Bond yields were down slightly on Monday as markets awaited data on consumer inflation expectations.
The yield on the benchmark 10-year Treasury note was 1 basis point lower, trading at 3.3098% at around 4:15 a.m. ET. The yield on the 30-year Treasury bond was down under a basis point at 3.4527%.
The yield on the 2-year Treasury traded just 1 basis point lower at 3.5548%. Yields move inversely to prices, and a basis point is equal to 0.01%.
Markets will be looking to the New York Fed’s Survey of Consumer Expectations, which outlines what consumers expect overall inflation and prices to look like for food, housing, gas and education. It also offers a view into earnings growth and employment prospects.

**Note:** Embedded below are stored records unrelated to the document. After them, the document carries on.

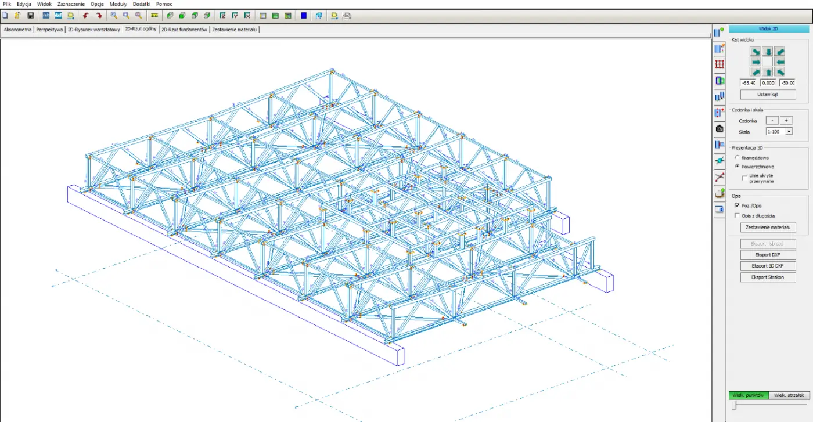
Task: Click the Ustaw kąt button
Action: tap(768, 94)
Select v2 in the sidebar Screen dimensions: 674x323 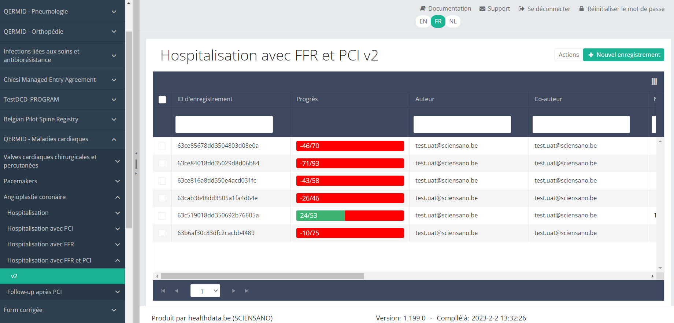(x=62, y=276)
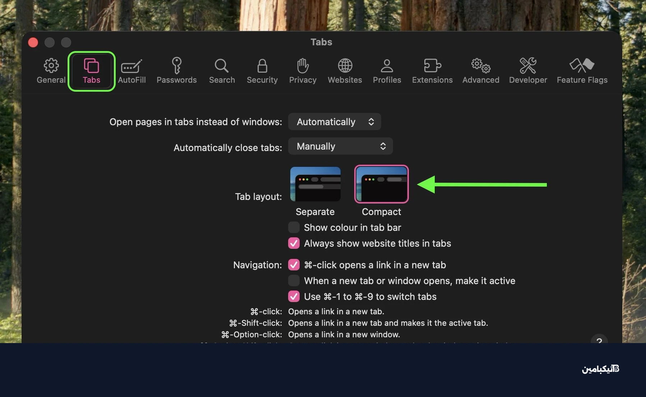Switch to Search settings pane
646x397 pixels.
pyautogui.click(x=222, y=71)
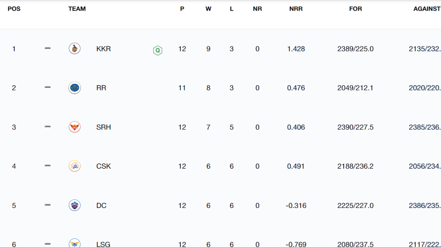Click KKR's position change dash indicator
Screen dimensions: 441x248
click(x=47, y=48)
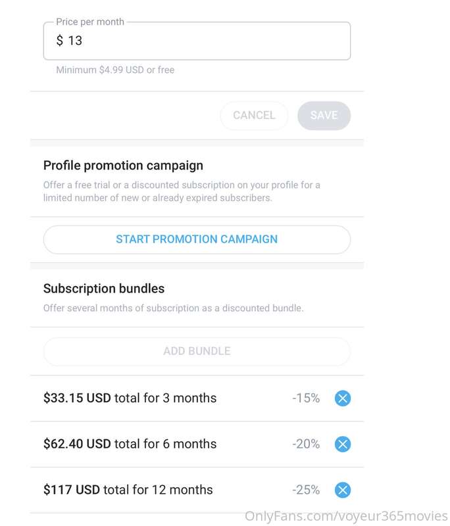Save the subscription price
Image resolution: width=450 pixels, height=526 pixels.
click(324, 116)
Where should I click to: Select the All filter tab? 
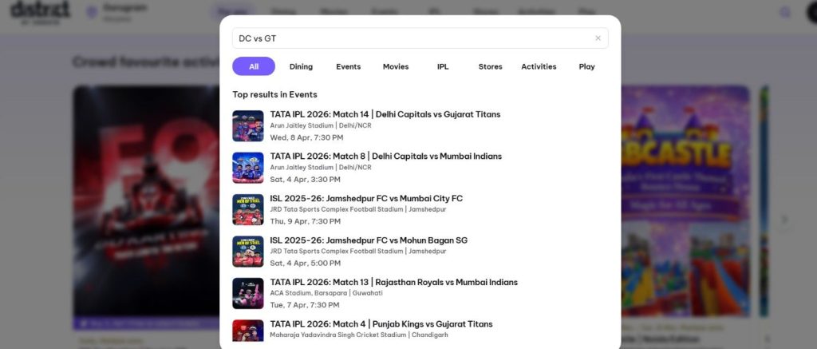point(254,66)
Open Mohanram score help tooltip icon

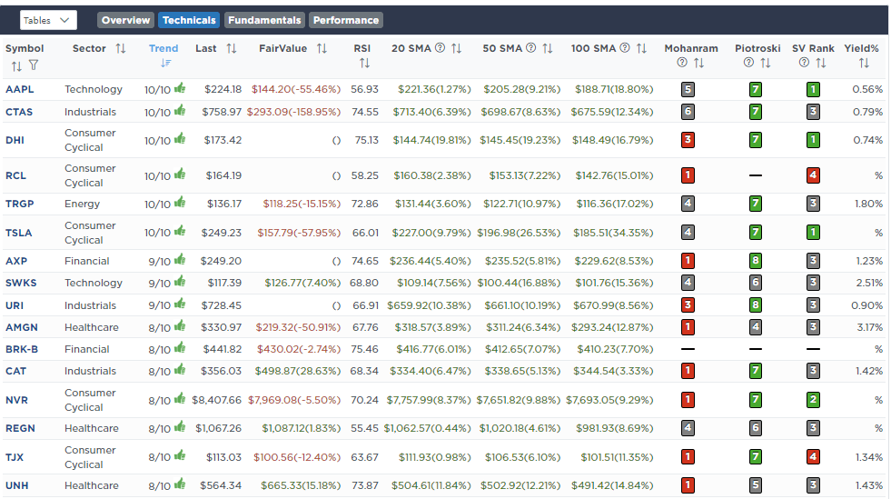point(682,64)
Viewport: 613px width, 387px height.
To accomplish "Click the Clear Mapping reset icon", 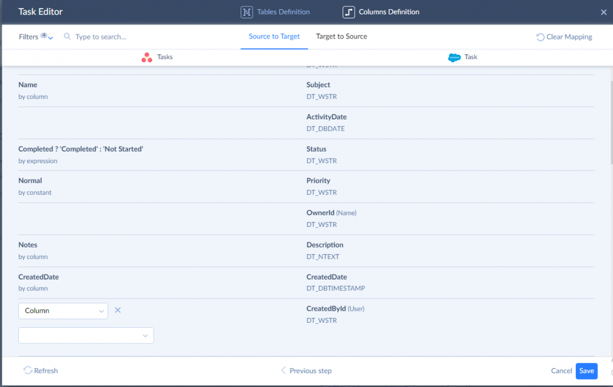I will [540, 37].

As markets saw gains on Friday, with the S&P 500 rising to surpass where it closed on the day Federal Reserve Chair Jerome Powell warned of more pain to come during the Fed’s Jackson Hole meeting, fears of aggressive rate hikes receded among some investors. But while U.S. consumption remains healthy, growth is weak, and economic slowdown globally still has many worried about a recession.
Recent evidence shows the pace of inflation is receding, but consumers are still struggling; according to personal finance website WalletHub, almost a third of Americans are struggling to pay their energy bills.
On the bond auction front, auction for the 3-year, 10-year, 3-month and 6-month bills are due Monday.